▶ **Task statement**
Tally up the lines below containing the string "Expand", then write the number alone.

▶ **Data records**

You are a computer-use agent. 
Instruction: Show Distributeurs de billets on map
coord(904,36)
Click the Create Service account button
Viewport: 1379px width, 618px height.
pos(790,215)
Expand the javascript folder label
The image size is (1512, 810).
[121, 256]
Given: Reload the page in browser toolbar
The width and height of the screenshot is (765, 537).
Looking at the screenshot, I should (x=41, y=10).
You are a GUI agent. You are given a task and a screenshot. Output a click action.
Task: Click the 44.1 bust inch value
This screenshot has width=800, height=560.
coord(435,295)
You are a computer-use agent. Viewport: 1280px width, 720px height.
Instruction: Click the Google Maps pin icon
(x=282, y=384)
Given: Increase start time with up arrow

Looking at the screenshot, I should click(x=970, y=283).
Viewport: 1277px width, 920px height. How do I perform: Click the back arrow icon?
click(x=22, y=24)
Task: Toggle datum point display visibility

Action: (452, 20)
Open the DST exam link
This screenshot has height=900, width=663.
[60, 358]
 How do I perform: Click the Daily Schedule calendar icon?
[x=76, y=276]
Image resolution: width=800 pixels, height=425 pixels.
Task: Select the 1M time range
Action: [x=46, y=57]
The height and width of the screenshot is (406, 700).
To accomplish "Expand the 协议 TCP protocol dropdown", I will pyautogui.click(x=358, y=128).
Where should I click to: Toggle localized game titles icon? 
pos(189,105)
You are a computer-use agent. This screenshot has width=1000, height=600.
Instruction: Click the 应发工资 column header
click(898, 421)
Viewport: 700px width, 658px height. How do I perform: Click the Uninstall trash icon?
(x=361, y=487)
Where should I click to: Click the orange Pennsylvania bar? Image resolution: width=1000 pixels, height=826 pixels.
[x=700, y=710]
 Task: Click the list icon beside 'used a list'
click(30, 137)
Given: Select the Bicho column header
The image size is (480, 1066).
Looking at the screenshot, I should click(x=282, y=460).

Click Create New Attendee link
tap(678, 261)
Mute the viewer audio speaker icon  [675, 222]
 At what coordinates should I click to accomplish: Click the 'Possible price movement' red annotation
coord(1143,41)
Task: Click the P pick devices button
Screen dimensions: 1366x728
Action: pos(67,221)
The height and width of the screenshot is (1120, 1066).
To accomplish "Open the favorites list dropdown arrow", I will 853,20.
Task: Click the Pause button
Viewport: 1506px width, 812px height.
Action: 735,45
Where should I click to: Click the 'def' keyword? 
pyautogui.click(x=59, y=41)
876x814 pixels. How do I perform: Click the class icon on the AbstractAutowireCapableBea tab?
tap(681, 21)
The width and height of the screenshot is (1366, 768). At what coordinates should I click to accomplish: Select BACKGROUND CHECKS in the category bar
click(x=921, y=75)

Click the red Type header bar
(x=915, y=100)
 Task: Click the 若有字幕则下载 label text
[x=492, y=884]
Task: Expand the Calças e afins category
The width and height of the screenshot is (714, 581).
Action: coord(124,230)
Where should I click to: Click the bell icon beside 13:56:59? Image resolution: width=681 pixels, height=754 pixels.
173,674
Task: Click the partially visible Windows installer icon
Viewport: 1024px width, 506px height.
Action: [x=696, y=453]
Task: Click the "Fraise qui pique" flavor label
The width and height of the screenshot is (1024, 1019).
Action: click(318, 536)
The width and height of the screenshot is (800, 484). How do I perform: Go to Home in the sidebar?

▶ **Solved problem**
3